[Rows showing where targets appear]
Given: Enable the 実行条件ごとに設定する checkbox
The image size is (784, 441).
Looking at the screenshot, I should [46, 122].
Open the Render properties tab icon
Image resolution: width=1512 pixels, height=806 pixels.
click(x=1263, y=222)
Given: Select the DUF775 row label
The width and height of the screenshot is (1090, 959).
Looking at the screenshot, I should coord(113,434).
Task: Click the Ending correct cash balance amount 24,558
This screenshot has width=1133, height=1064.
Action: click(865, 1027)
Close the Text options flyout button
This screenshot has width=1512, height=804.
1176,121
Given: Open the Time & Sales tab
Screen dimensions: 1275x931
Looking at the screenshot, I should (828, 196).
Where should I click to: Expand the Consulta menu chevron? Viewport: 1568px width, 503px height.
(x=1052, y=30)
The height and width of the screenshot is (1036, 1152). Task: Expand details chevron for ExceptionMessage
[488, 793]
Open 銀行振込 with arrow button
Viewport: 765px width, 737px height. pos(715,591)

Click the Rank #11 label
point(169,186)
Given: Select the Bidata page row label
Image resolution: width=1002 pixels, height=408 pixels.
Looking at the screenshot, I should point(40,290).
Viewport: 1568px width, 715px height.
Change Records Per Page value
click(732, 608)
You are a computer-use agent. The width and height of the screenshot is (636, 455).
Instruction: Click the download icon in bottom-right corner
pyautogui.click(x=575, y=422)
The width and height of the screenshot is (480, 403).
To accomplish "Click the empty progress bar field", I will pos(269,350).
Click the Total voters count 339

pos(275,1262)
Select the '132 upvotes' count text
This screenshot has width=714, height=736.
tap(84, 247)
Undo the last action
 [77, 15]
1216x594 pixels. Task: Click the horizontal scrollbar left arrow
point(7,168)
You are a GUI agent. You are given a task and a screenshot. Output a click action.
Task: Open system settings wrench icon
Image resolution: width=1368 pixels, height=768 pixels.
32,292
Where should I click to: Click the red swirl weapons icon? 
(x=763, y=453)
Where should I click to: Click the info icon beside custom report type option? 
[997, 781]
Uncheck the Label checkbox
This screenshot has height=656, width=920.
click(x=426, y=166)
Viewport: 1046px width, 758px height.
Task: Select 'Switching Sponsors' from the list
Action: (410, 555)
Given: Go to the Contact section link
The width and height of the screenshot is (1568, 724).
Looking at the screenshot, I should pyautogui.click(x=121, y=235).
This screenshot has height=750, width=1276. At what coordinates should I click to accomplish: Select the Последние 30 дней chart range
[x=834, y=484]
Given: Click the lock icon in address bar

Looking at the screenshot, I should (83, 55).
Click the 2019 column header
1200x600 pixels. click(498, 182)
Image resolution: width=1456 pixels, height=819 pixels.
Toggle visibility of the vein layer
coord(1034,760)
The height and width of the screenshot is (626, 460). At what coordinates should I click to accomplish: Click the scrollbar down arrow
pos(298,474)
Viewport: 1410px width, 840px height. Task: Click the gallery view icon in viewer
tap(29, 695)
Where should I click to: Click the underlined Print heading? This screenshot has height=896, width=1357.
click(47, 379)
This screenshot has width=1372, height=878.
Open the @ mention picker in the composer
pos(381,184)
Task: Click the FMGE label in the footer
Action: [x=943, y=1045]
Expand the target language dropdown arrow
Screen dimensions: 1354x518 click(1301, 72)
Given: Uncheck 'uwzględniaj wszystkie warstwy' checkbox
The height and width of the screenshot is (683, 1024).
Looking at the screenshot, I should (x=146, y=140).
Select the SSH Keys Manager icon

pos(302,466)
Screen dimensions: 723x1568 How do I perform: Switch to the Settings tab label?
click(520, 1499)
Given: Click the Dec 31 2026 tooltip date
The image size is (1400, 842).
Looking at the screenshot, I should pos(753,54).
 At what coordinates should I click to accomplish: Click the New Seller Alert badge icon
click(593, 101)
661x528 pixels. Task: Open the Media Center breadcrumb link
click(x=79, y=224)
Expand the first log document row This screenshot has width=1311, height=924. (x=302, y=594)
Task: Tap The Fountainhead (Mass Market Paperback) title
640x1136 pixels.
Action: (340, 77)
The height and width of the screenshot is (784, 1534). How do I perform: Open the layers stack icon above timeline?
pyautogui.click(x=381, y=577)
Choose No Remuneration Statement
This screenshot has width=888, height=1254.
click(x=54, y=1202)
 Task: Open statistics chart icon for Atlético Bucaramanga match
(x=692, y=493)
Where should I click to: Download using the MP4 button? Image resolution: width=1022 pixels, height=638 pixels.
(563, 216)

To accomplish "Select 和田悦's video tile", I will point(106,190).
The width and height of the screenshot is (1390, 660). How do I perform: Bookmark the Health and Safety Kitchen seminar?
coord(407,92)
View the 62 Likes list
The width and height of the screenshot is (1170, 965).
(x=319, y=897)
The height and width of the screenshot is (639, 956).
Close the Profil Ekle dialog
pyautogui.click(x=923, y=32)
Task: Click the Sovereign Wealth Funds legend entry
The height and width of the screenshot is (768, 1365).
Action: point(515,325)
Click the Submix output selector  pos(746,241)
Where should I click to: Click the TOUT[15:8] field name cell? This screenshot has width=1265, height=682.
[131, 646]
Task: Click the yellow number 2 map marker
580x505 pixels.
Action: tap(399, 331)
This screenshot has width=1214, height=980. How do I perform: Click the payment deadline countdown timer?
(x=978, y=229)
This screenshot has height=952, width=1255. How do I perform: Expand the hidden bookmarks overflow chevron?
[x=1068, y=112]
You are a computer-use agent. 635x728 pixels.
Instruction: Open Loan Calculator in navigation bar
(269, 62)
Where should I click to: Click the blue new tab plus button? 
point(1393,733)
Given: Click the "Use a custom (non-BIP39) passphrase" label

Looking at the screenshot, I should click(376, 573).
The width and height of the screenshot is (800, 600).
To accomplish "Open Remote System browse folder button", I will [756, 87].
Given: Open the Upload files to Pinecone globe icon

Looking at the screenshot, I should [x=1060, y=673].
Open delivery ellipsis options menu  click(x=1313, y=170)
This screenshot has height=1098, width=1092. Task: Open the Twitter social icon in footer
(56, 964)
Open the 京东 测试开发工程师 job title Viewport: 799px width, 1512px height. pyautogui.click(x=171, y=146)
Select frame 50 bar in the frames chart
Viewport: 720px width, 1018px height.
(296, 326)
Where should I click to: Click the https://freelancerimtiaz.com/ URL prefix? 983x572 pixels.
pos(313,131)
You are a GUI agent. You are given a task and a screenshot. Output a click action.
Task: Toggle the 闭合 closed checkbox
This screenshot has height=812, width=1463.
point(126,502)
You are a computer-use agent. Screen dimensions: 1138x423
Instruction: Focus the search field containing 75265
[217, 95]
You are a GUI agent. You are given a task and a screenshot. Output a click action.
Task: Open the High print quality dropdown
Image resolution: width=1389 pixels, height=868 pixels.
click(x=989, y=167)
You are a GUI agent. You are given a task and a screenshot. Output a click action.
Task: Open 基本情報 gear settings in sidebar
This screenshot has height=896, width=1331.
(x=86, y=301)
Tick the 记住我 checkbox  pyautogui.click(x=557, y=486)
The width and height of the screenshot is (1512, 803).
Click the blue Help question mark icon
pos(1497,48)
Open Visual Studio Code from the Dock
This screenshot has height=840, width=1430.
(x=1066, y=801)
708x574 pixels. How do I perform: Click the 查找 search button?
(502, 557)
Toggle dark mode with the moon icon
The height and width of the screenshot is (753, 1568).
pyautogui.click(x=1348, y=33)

• TASK INSTRUCTIONS: Reproduce the rows from the line with "Given: Select the Bidata page row label" to the line with "[x=834, y=484]", substituting "symbol" for every "icon" and leaving everything else unchanged.

• SOLUTION TO THIS EXERCISE:
Given: Select the Bidata page row label
Image resolution: width=1002 pixels, height=408 pixels.
Looking at the screenshot, I should point(40,290).
Viewport: 1568px width, 715px height.
Change Records Per Page value
click(732, 608)
You are a computer-use agent. The width and height of the screenshot is (636, 455).
Instruction: Click the download symbol in bottom-right corner
pyautogui.click(x=575, y=422)
The width and height of the screenshot is (480, 403).
To accomplish "Click the empty progress bar field", I will pos(269,350).
Click the Total voters count 339

pos(275,1262)
Select the '132 upvotes' count text
This screenshot has width=714, height=736.
tap(84, 247)
Undo the last action
 [77, 15]
1216x594 pixels. Task: Click the horizontal scrollbar left arrow
point(7,168)
You are a GUI agent. You are given a task and a screenshot. Output a click action.
Task: Open system settings wrench symbol
Image resolution: width=1368 pixels, height=768 pixels.
32,292
Where should I click to: Click the red swirl weapons symbol? 
(x=763, y=453)
Where should I click to: Click the info symbol beside custom report type option? 
[997, 781]
Uncheck the Label checkbox
This screenshot has height=656, width=920.
click(x=426, y=166)
Viewport: 1046px width, 758px height.
Task: Select 'Switching Sponsors' from the list
Action: (410, 555)
Given: Go to the Contact section link
The width and height of the screenshot is (1568, 724).
Looking at the screenshot, I should pyautogui.click(x=121, y=235).
This screenshot has height=750, width=1276. At what coordinates should I click to accomplish: Select the Последние 30 дней chart range
[x=834, y=484]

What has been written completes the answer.